Chez la souris

Les cellules ES

Chez la souris, on peut utiliser les cellules et les réinjecter dans un blastocyte. Ces cellules vont alors re-coloniser la masse interne et permettre d’étudier la fonction du gène in vivo.
Sous d’autres conditions, il y a différenciation de la cellule dans une voie ou dans une autre : en neurone dopaminergique, en cellule cardiaque, etc.

C ’est là que se situe l’application thérapeutique. Une fois différenciée, il y a possibilité de greffe chez une souris neurodépresseur par exemple.
On appelle ces cellules souches embryonnaires les cellules ES pour Embryonic Stem Cell.

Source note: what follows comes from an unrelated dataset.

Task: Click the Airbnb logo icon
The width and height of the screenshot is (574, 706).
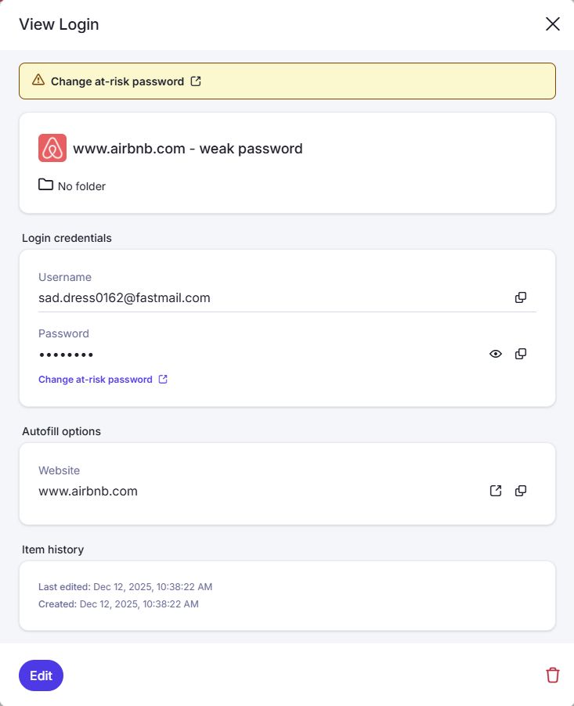Action: tap(52, 147)
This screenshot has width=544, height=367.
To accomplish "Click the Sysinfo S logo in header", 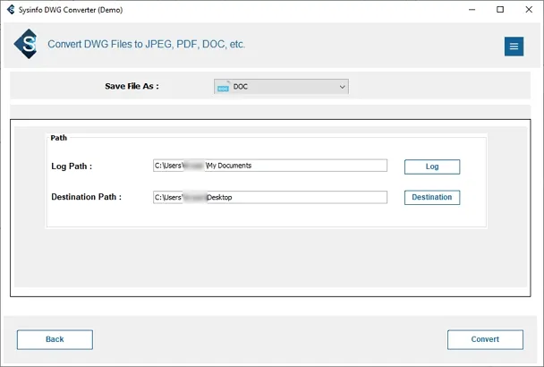I will [x=27, y=45].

La recherche fondamentale sur le développement sur la souris

Sur ces cellules, on peut effectuer des modifications de l’expression d’un gène à un endroit précis du noyau d’une cellule ES et on peut ensuite la différencier en différents types cellulaires. Cela permet d’apprendre à quoi sert ce gène, puisque la mutation du génotype induit une modification du phénotype. Par exemple, en modifiant un gène chez la souris, on peut obtenir les mêmes maladies que chez l’homme : par analogie, l’étude de la souris nous permet l’étude du métabolisme chez l’homme.
Mais ce type de travail est long, et incertain.